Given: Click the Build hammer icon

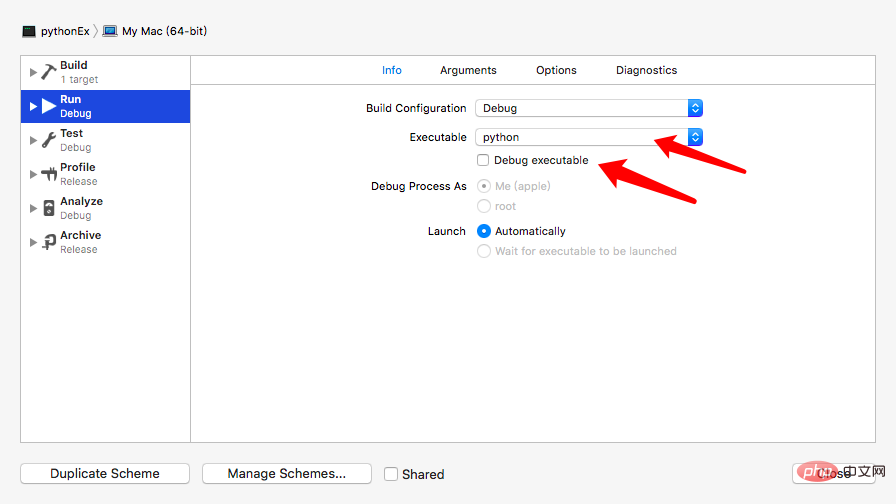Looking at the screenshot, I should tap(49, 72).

============================================================

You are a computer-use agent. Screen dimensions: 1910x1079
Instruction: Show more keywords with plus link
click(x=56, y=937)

============================================================

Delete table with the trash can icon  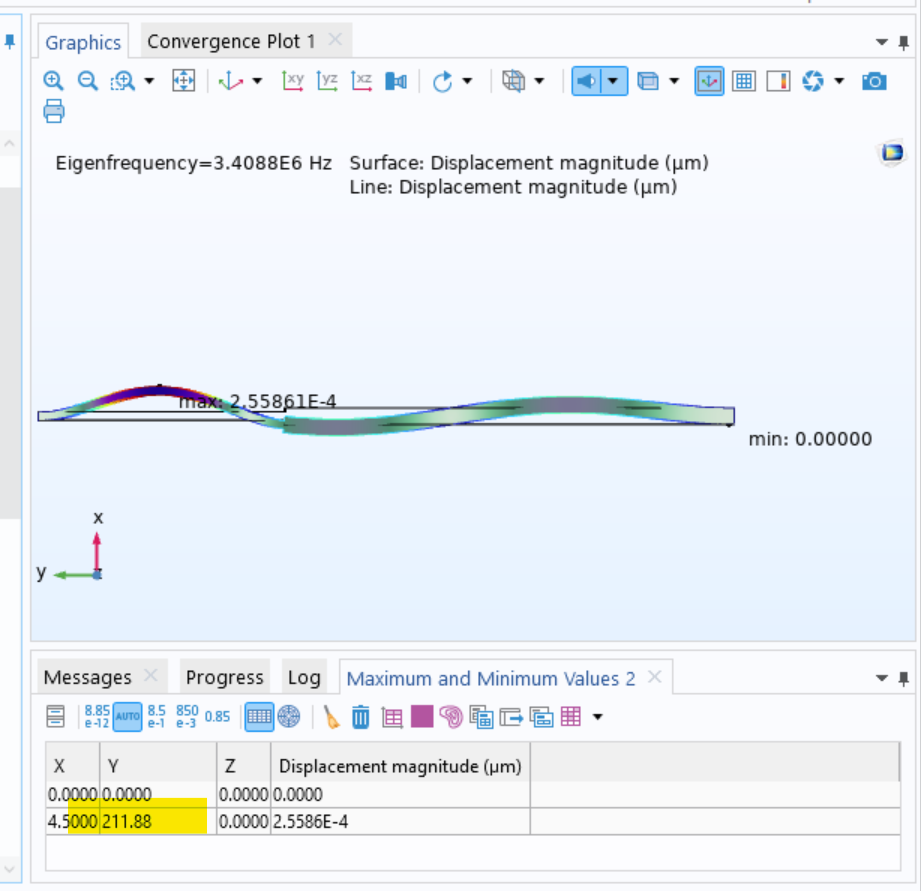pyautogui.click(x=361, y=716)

============================================================

What do you get if you copy the records word for word, starting with the line containing "You are a computer-use" and going on through the line containing "click(x=56, y=937)"?

Expected output:
You are a computer-use agent. Screen dimensions: 1910x1079
Instruction: Show more keywords with plus link
click(x=56, y=937)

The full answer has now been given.